### Information supplied
——————
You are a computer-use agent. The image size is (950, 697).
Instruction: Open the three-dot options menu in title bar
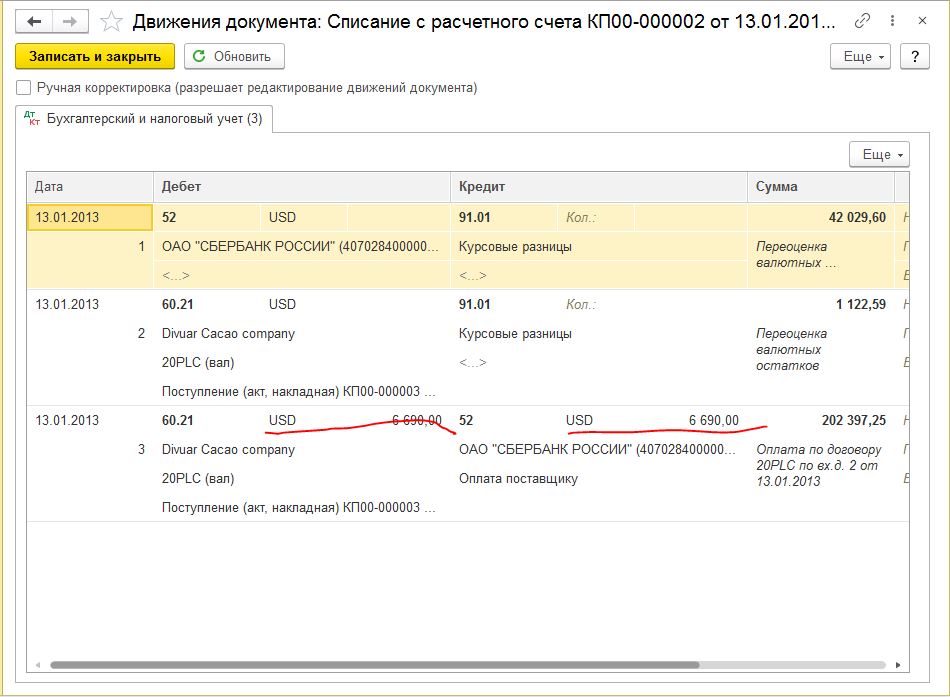point(892,21)
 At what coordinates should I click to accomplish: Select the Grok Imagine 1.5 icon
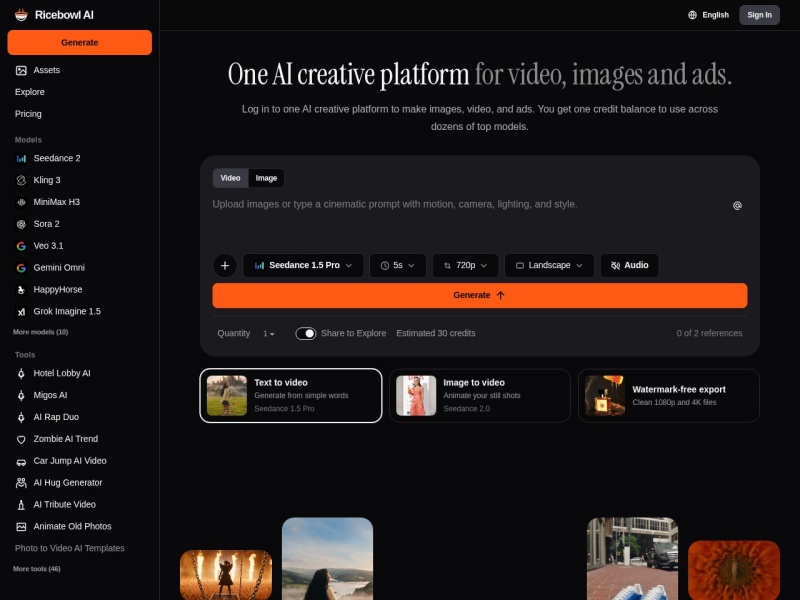point(21,312)
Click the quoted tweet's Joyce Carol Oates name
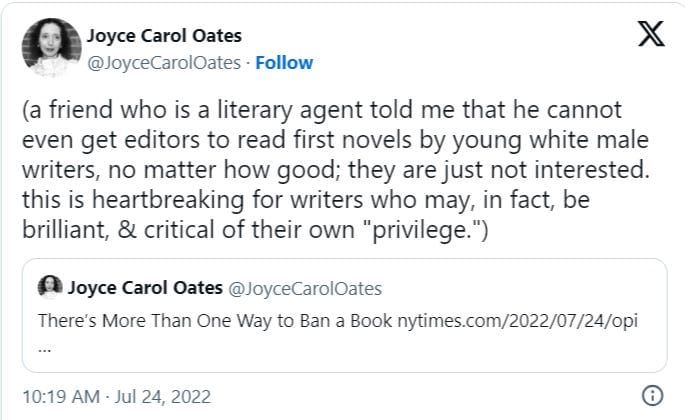Screen dimensions: 685x420 (x=145, y=288)
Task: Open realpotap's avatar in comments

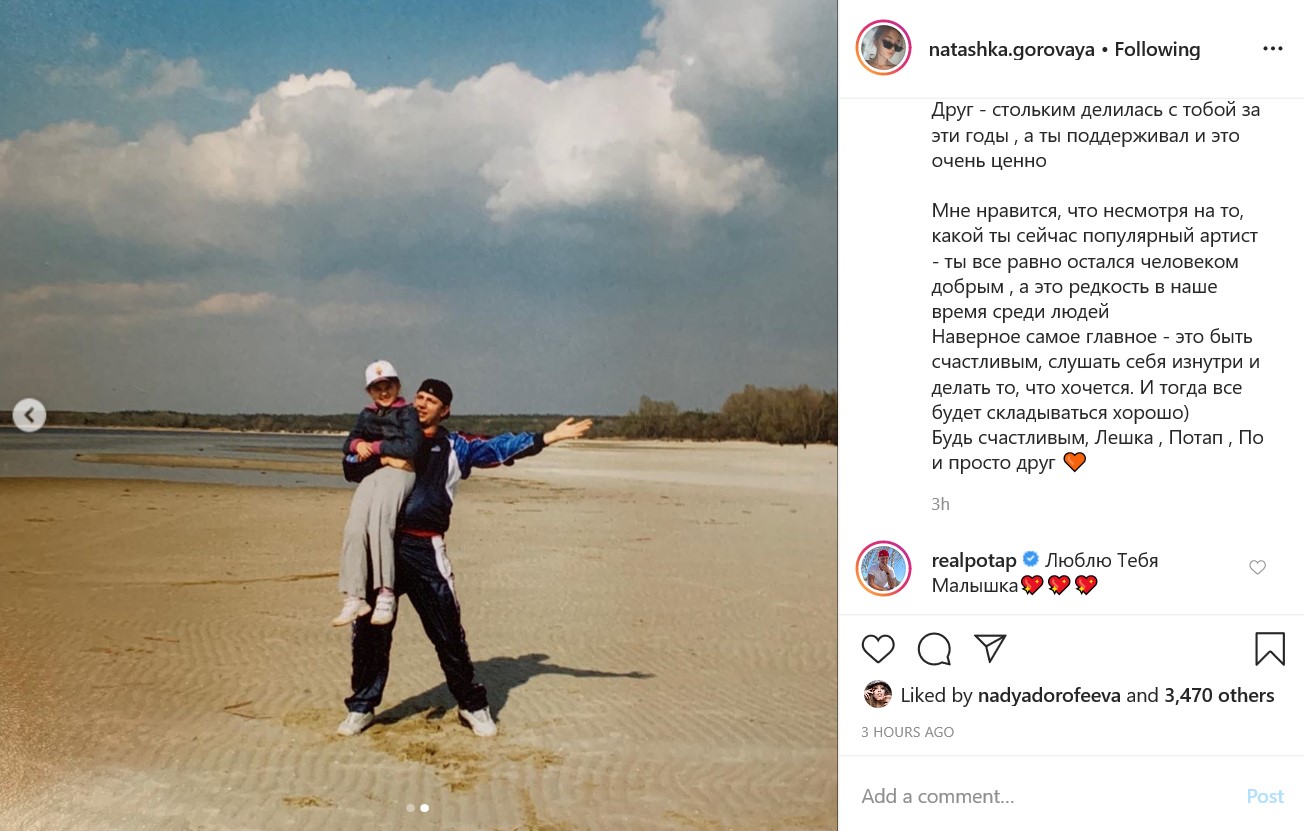Action: click(x=883, y=569)
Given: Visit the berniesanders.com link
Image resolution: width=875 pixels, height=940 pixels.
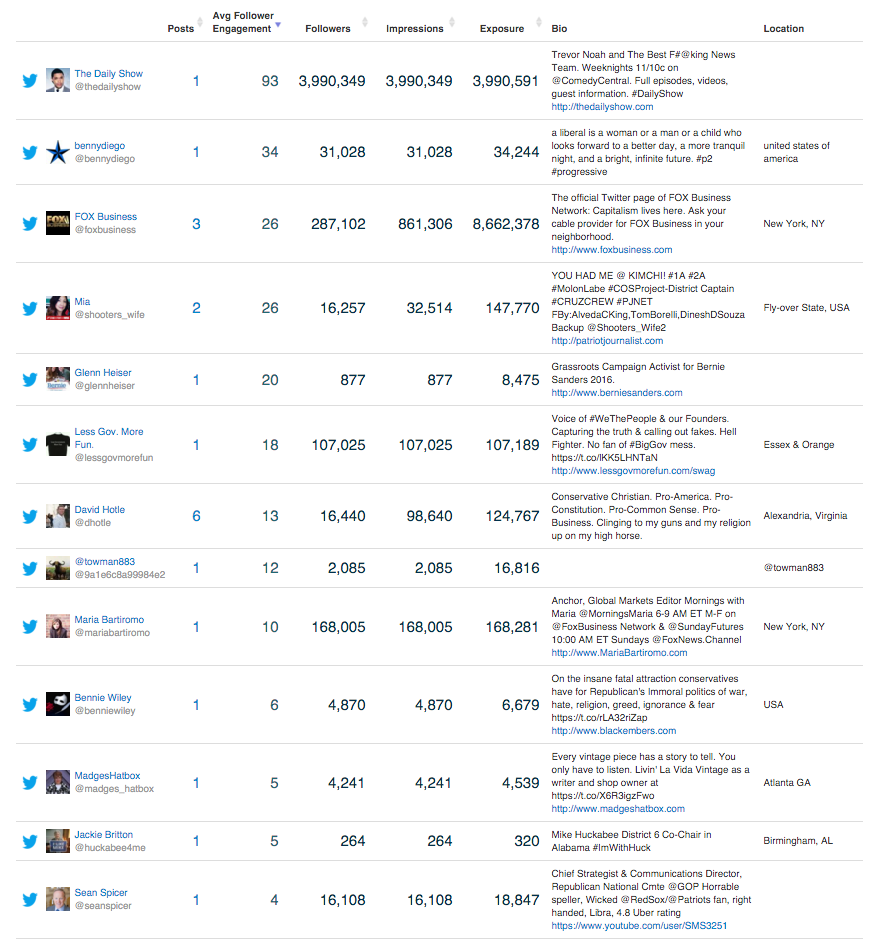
——————
### Prompt
Rewrite all of the lines above, changing "three-dot options menu" to "overflow menu" and keeping everything else the same. Omit the pictures from your answer.

### Written reply
You are a computer-use agent. The image size is (950, 697).
Instruction: Open the overflow menu in title bar
point(892,21)
 At what coordinates should I click to accomplish: Select the Grok Imagine 1.5 icon
point(21,312)
Click the quoted tweet's Joyce Carol Oates name
Screen dimensions: 685x420 (x=145, y=288)
Task: Open realpotap's avatar in comments

Action: click(x=883, y=569)
Given: Visit the berniesanders.com link
Image resolution: width=875 pixels, height=940 pixels.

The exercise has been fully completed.